--- BEGIN TEXT SECTION ---
More theorizing about liberalism

In the current Telos Paul Gottfried has a “Reply to James Kalb” (not on line) in which he discusses several pieces about liberalism I’ve had in Modern Age and Telos itself. Here’s a draft reply to his reply. If anyone’s interested enough to read and comment it would be much appreciated. I think the piece is comprehensible without Gottfried’s piece.

REPLY TO PAUL GOTTFRIED

By James Kalb

Paul Gottfried raises some difficult issues in understanding today’s politically-correct managerial liberalism. The most important is whether contemporary liberalism should be viewed as a natural result of liberal acceptance of liberty and equality as supreme political standards, or instead as a contingent historical formation that could easily have turned out very differently. In particular, Gottfried asks whether classical liberalism could equally well have avoided transformation into welfare-state liberalism, or welfare-state liberalism effectively resisted the post-60s turn to political correctness.
--- END TEXT SECTION ---
--- BEGIN DATA ---
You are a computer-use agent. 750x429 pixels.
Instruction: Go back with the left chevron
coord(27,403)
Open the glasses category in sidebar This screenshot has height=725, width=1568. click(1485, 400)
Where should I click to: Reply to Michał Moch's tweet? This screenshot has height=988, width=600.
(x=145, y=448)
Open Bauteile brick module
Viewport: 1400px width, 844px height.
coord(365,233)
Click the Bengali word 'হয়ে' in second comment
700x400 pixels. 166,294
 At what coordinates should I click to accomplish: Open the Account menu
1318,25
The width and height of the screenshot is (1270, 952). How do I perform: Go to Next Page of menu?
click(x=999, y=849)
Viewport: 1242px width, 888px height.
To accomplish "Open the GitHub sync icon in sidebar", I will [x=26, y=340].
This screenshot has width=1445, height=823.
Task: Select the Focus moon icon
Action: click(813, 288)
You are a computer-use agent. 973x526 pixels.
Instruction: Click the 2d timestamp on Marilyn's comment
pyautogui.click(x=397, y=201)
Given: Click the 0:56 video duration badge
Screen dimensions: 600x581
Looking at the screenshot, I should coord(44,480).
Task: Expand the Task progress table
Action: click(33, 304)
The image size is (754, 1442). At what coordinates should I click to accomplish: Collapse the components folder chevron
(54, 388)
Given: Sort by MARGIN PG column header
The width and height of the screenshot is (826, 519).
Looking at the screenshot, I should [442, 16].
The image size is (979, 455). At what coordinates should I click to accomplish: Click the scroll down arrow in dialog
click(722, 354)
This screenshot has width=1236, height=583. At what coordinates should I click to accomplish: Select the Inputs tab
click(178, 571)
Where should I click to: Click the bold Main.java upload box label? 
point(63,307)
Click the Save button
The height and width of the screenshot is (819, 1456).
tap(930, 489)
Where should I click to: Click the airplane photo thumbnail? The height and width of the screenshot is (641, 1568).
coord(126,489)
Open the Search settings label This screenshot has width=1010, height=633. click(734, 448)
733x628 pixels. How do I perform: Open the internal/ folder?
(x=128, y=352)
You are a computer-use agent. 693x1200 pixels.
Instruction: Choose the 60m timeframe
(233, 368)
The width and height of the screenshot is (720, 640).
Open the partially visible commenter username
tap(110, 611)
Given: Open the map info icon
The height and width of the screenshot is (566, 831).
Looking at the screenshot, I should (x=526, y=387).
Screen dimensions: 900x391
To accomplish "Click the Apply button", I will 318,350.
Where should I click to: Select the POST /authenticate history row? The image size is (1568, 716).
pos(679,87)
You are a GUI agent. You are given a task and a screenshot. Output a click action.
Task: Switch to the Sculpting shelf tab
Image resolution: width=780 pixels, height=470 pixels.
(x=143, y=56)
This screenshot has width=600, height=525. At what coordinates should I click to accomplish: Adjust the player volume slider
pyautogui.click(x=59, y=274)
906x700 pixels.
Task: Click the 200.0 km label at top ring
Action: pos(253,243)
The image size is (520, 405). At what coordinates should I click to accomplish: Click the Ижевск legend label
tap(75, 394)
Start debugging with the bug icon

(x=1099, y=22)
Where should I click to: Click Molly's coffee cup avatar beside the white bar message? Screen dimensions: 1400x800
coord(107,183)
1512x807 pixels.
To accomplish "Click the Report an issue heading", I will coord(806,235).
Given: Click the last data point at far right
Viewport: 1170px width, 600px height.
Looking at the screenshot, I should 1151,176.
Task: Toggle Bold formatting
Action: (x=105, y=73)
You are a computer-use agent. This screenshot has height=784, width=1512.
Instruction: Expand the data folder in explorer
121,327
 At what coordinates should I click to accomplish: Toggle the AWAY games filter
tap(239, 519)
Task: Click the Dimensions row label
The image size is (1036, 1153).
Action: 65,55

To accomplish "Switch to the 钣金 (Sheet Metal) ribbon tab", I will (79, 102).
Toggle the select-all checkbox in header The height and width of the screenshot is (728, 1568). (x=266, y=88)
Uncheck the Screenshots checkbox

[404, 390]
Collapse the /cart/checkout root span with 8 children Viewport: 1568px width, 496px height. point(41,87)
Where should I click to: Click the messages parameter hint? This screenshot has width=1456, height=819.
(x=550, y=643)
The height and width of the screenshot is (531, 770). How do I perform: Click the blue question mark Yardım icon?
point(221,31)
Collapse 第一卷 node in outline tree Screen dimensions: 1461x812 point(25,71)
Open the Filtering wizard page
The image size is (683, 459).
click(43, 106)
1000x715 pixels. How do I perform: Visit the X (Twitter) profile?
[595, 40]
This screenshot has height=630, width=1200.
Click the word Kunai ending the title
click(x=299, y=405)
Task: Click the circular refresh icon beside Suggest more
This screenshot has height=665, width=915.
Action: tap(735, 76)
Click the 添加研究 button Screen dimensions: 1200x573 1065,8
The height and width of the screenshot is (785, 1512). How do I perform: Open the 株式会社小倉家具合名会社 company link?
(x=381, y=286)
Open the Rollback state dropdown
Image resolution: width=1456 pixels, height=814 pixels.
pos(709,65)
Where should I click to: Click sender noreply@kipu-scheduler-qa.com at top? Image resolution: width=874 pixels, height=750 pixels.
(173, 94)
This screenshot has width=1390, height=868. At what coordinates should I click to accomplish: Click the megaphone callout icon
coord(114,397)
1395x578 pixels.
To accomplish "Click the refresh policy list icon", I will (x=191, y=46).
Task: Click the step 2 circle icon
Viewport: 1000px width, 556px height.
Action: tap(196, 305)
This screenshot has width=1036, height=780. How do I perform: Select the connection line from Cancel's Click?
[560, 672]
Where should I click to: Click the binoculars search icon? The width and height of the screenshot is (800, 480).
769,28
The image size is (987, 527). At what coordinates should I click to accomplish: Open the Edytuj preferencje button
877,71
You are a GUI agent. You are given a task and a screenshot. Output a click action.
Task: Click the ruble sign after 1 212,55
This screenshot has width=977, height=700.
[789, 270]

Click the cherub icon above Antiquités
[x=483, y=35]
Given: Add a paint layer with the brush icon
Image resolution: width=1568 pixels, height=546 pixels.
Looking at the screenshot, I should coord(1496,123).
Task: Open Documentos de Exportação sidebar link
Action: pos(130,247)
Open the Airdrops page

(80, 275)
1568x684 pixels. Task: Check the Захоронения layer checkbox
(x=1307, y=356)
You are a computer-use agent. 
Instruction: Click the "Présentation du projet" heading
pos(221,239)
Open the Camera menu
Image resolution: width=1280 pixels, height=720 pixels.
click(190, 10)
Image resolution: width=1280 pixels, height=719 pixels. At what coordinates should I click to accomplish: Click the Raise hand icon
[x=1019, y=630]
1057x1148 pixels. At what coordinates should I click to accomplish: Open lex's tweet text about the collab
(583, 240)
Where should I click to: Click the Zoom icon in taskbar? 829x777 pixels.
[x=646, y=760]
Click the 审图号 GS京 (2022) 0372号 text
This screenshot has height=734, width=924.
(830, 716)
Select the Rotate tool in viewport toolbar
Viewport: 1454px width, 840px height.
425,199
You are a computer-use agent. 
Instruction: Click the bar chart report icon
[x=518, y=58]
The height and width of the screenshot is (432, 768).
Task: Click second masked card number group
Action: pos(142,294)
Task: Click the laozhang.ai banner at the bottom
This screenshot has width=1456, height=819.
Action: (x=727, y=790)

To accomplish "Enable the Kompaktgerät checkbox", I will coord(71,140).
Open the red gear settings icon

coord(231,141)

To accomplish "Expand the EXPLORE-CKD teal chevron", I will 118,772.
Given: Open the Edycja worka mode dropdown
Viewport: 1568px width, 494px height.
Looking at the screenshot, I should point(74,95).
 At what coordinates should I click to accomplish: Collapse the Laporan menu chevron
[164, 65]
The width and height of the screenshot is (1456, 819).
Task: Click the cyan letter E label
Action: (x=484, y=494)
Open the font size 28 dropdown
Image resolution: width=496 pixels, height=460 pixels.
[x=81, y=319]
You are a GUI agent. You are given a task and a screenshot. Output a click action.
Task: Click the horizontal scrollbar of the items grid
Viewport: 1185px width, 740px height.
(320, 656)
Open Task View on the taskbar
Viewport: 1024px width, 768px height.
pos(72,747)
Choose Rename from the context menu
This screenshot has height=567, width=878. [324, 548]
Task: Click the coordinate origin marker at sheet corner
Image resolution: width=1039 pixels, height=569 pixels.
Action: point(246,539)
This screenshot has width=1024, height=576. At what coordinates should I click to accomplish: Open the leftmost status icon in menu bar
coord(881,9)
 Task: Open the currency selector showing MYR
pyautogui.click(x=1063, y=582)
--- END DATA ---
## PROBLEMS
**a)** Answer these questions about the post on liberalism:
(i) In which journal does Paul Gottfried's "Reply to James Kalb" appear?
(ii) In which two publications had the pieces on liberalism that Gottfried discusses appeared?
(iii) Which two things does liberalism accept as supreme political standards, according to the reply?
**b)** In the data entries, copy out the lines from the one containing "Open the font size 28 dropdown" through the last line of the listing, both included.

## THE SOLUTIONS
**a)**
(i) Telos
(ii) Modern Age and Telos
(iii) Liberty and equality

**b)**
Open the font size 28 dropdown
Image resolution: width=496 pixels, height=460 pixels.
[x=81, y=319]
You are a GUI agent. You are given a task and a screenshot. Output a click action.
Task: Click the horizontal scrollbar of the items grid
Viewport: 1185px width, 740px height.
(320, 656)
Open Task View on the taskbar
Viewport: 1024px width, 768px height.
pos(72,747)
Choose Rename from the context menu
This screenshot has height=567, width=878. [324, 548]
Task: Click the coordinate origin marker at sheet corner
Image resolution: width=1039 pixels, height=569 pixels.
Action: point(246,539)
This screenshot has width=1024, height=576. At what coordinates should I click to accomplish: Open the leftmost status icon in menu bar
coord(881,9)
 Task: Open the currency selector showing MYR
pyautogui.click(x=1063, y=582)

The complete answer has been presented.